### THE RECORDS
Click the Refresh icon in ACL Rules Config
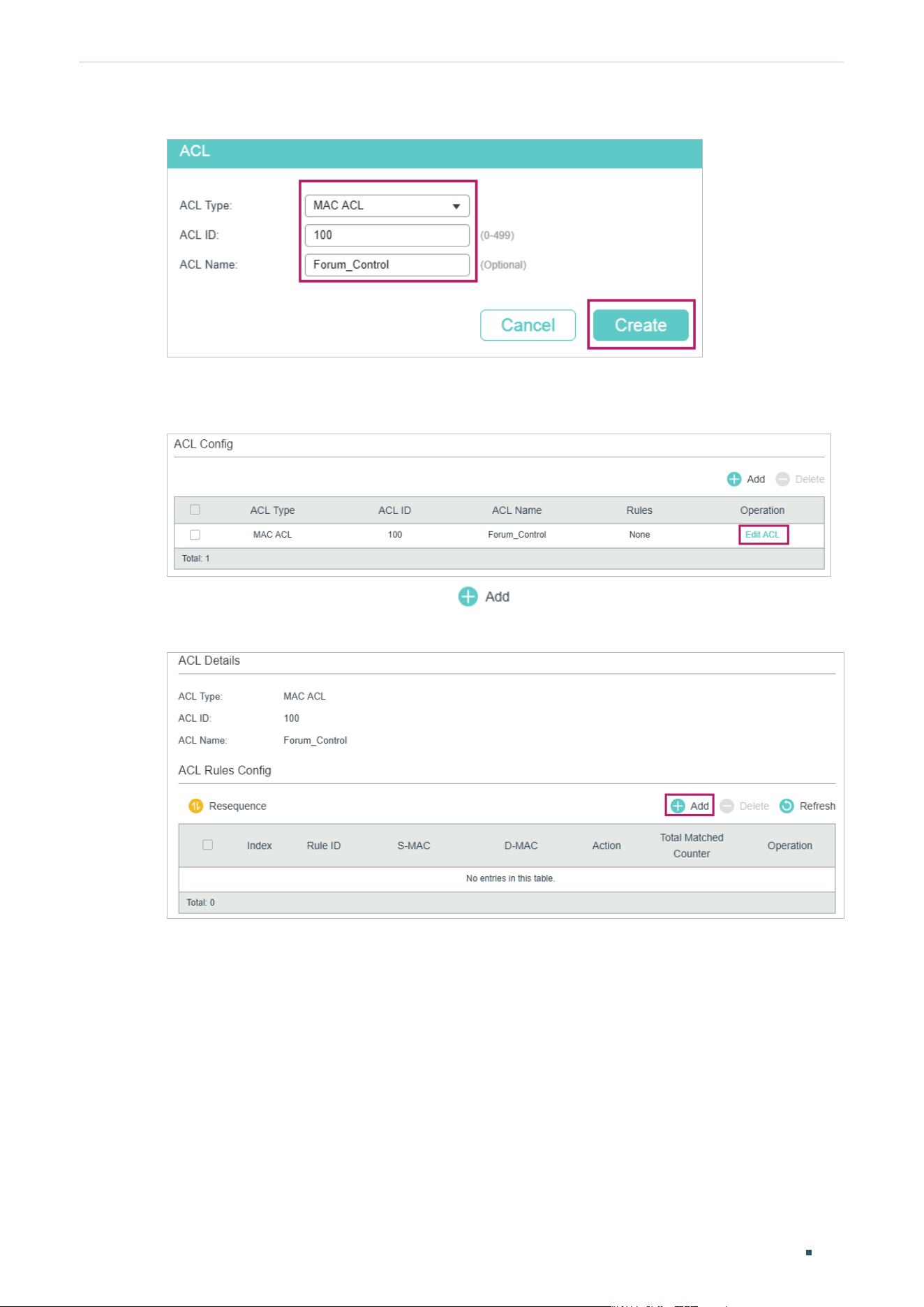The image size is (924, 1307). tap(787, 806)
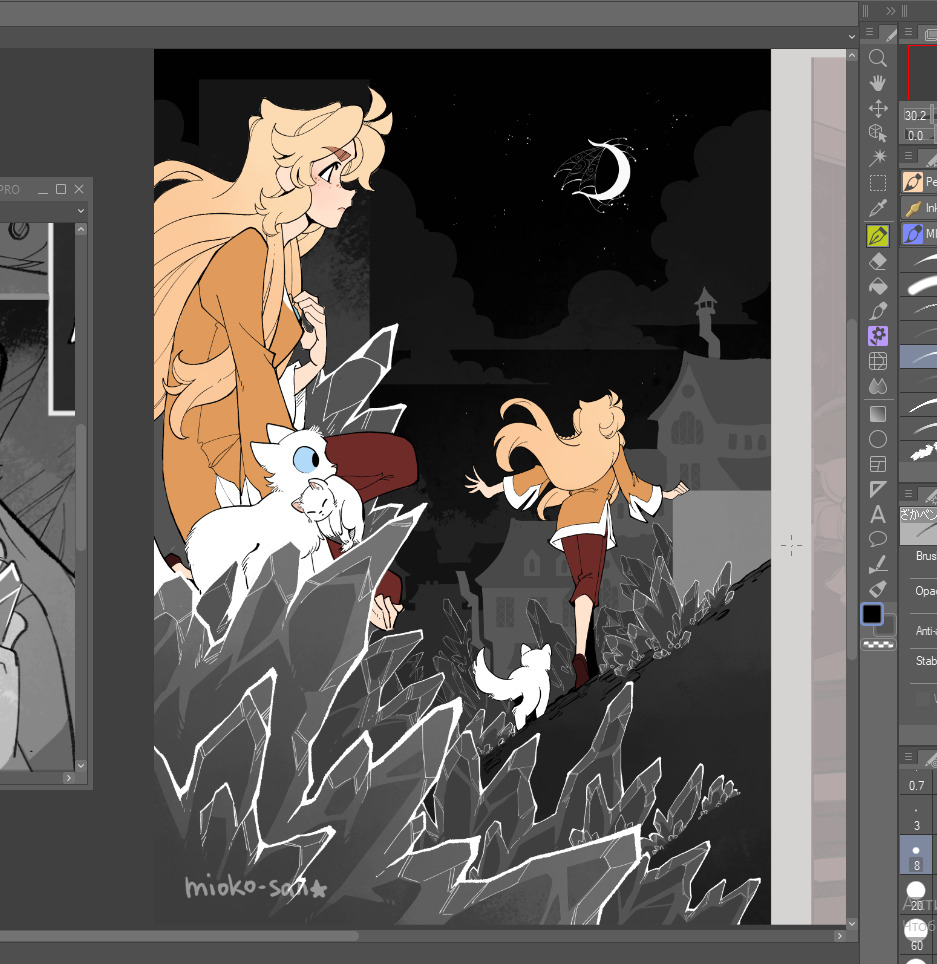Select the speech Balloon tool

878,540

* * *

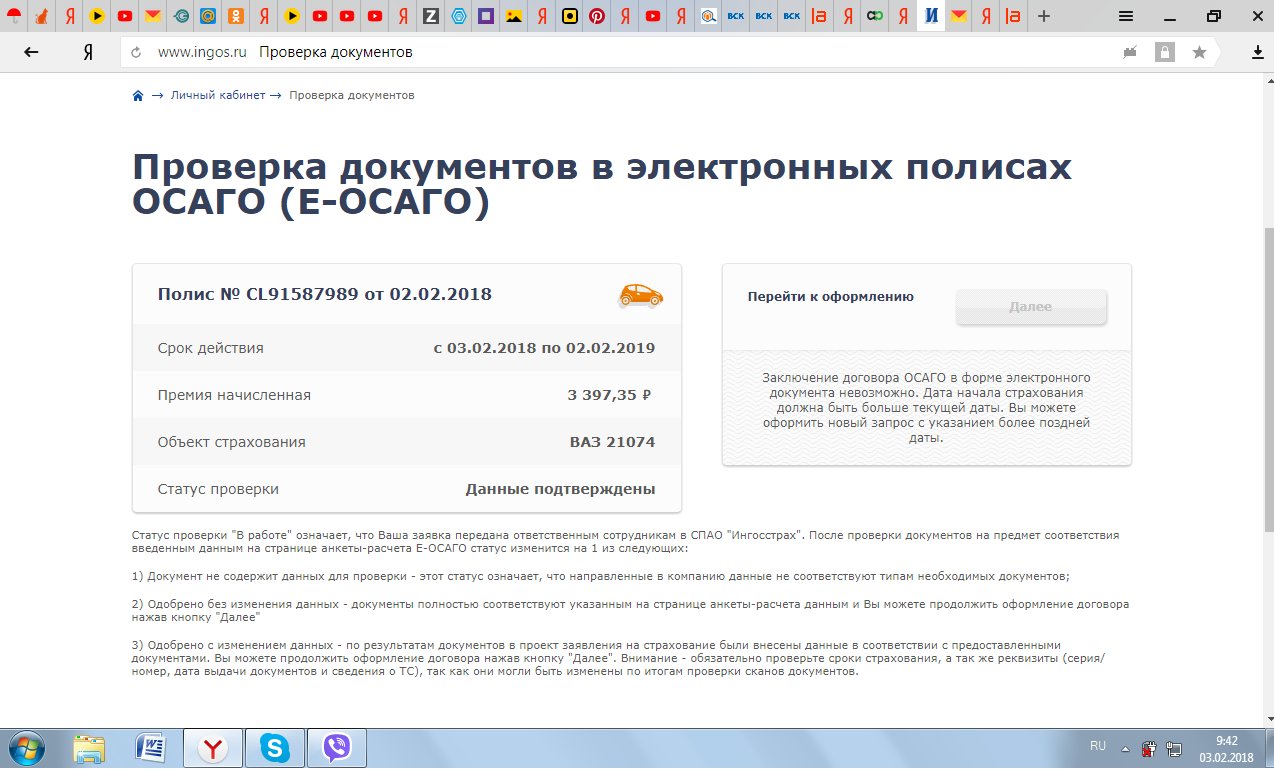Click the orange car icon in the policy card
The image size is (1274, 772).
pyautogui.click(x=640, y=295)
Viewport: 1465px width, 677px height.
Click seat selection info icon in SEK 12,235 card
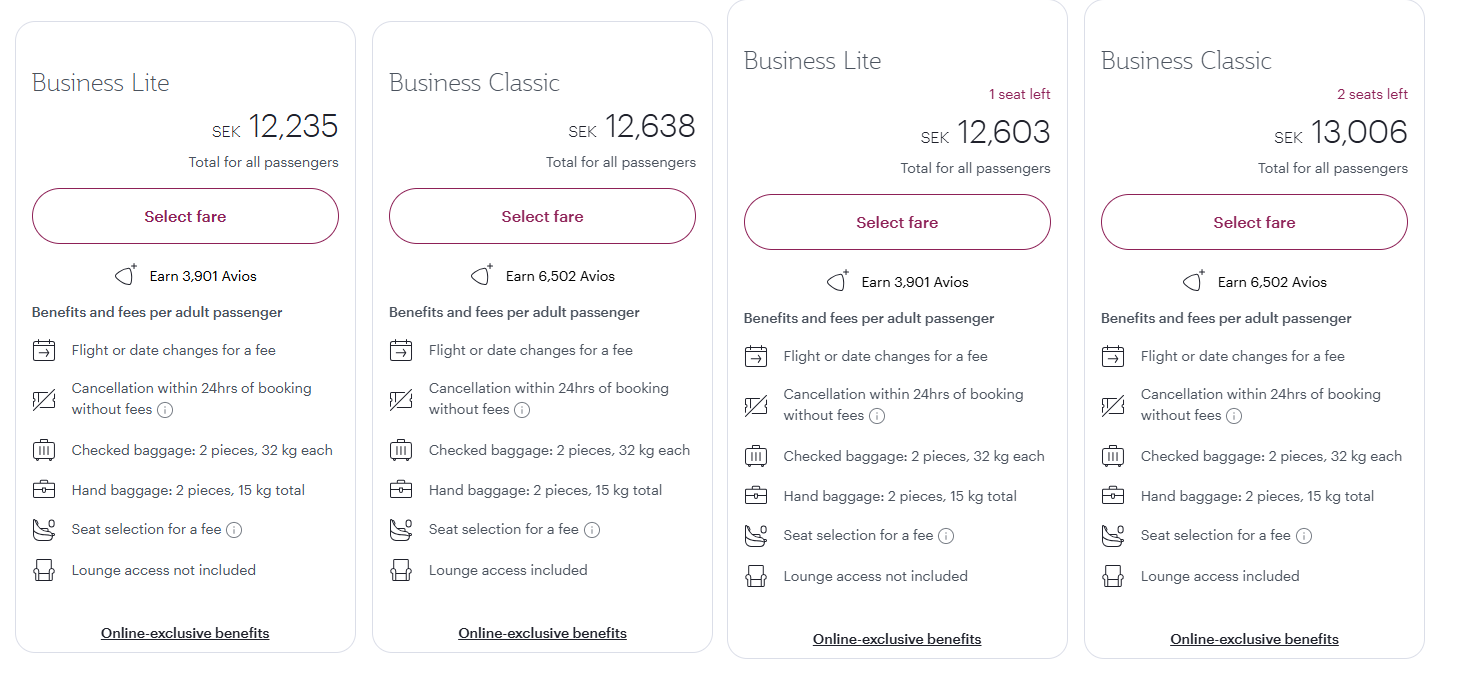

### EXERCISE DIRECTIONS
From the line holding "Viewport: 1465px width, 677px height." to the line holding "Click seat selection", inclusive, restate each line above exactly as written.

### TASK ANSWER
Viewport: 1465px width, 677px height.
Click seat selection info icon in SEK 12,235 card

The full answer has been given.